Lecture 1: An active noise-shaping successive-approximation-register (SAR) analog-to-digital converter is described. Instead of binary-weighted capacitors, it uses two equal-valued capacitors as the embedded digital-to-analog converter (DAC). Thus, the capacitance spread in the DAC is much smaller than that of the conventional binary-weighted capacitor array, and the mismatch error can be greatly reduced. The circuit provides first-order noise shaping, which can improve the ADC’s linearity even for a small oversampling ratio. Also, the proposed architecture uses a monotonic approximation procedure, which requires fewer conversion steps than for a conventional SAR ADCs. The ADC was fabricated in 0.18 um CMOS technology. For a 2 kHz signal bandwidth, it achieved a 78.8 dB SNDR. It consumes 74.2 mW power from a 1.5 V power supply. The performance can be drastically improved by introducing noise mitigation schemes and higher-order noise shaping. These topics will also be discussed.

Lecture 2: The performance of analog integrated circuits is often limited by the noise generated in its components. Several circuit techniques exist for suppressing the effects of the low-frequency noise. In this paper, existing techniques are described for noise mitigation. Also, a novel approach is proposed, which can suppress low-frequency noise. In addition, the new process will also reduce even-order distortion, another major limitation of analog circuits.
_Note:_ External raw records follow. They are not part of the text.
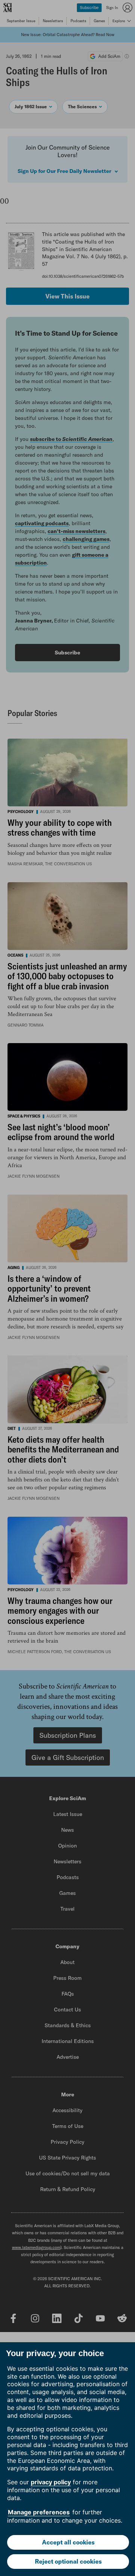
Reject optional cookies (68, 2561)
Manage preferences (39, 2512)
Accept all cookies (68, 2542)
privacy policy (51, 2482)
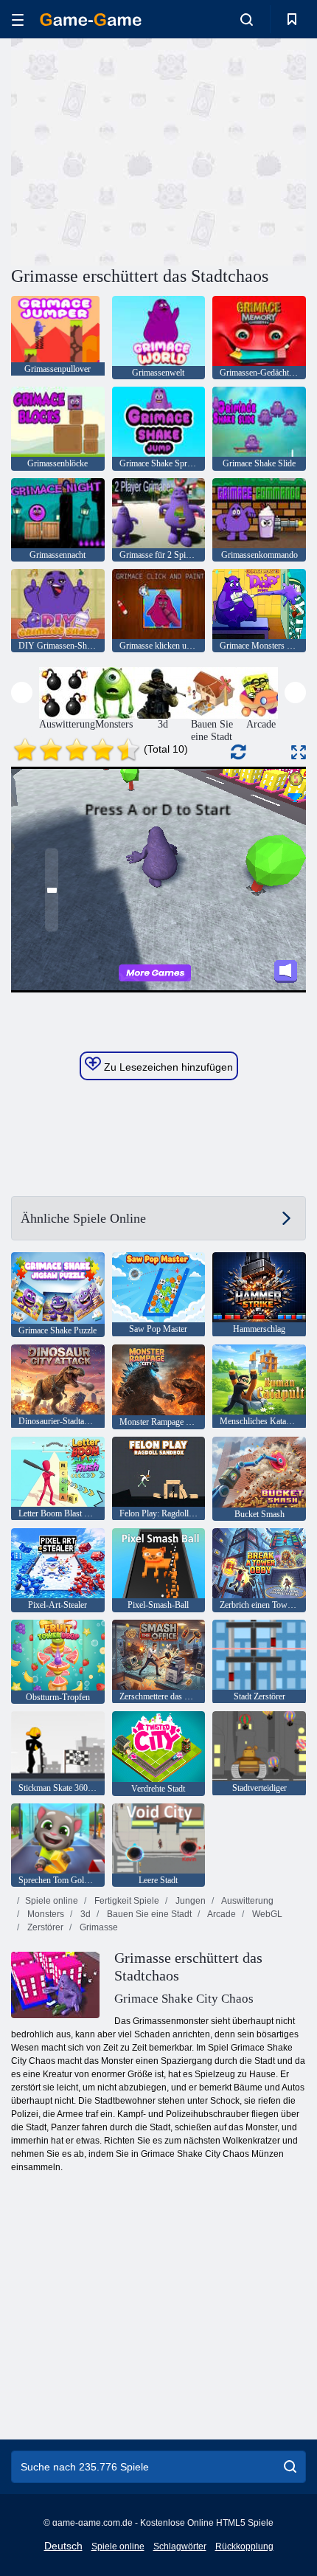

Finally, it may allow the use of single-ended circuits in applications where usually differential structures are needed.


Gabor C. Temes received the Ph.D. degree in electrical engineering from the University of Ottawa, ON, Canada, in 1961, and an honorary doctorate from the Technical University of Budapest, Budapest, Hungary, in 1991. He held academic positions at the Technical University of Budapest, Stanford University and the University of California at Los Angeles. He worked in industry at Northern Electric R&D Laboratories and at Ampex Corp. He is now a Professor in the School of Electrical Engineering and Computer Science at Oregon State University.

Dr. Temes received the IEEE Leon K. Kirchmayer Graduate Teaching Award in 1998, and the IEEE Millennium Medal in 2000. He was the 2006 recipient of the IEEE Gustav Robert Kirchhoff Award, and the 2009 IEEE CAS Mac Valkenburg Award. He received the 2017 Semiconductor Industry Association-SRC University Researcher Award. He is a member of the National Academy of Engineering.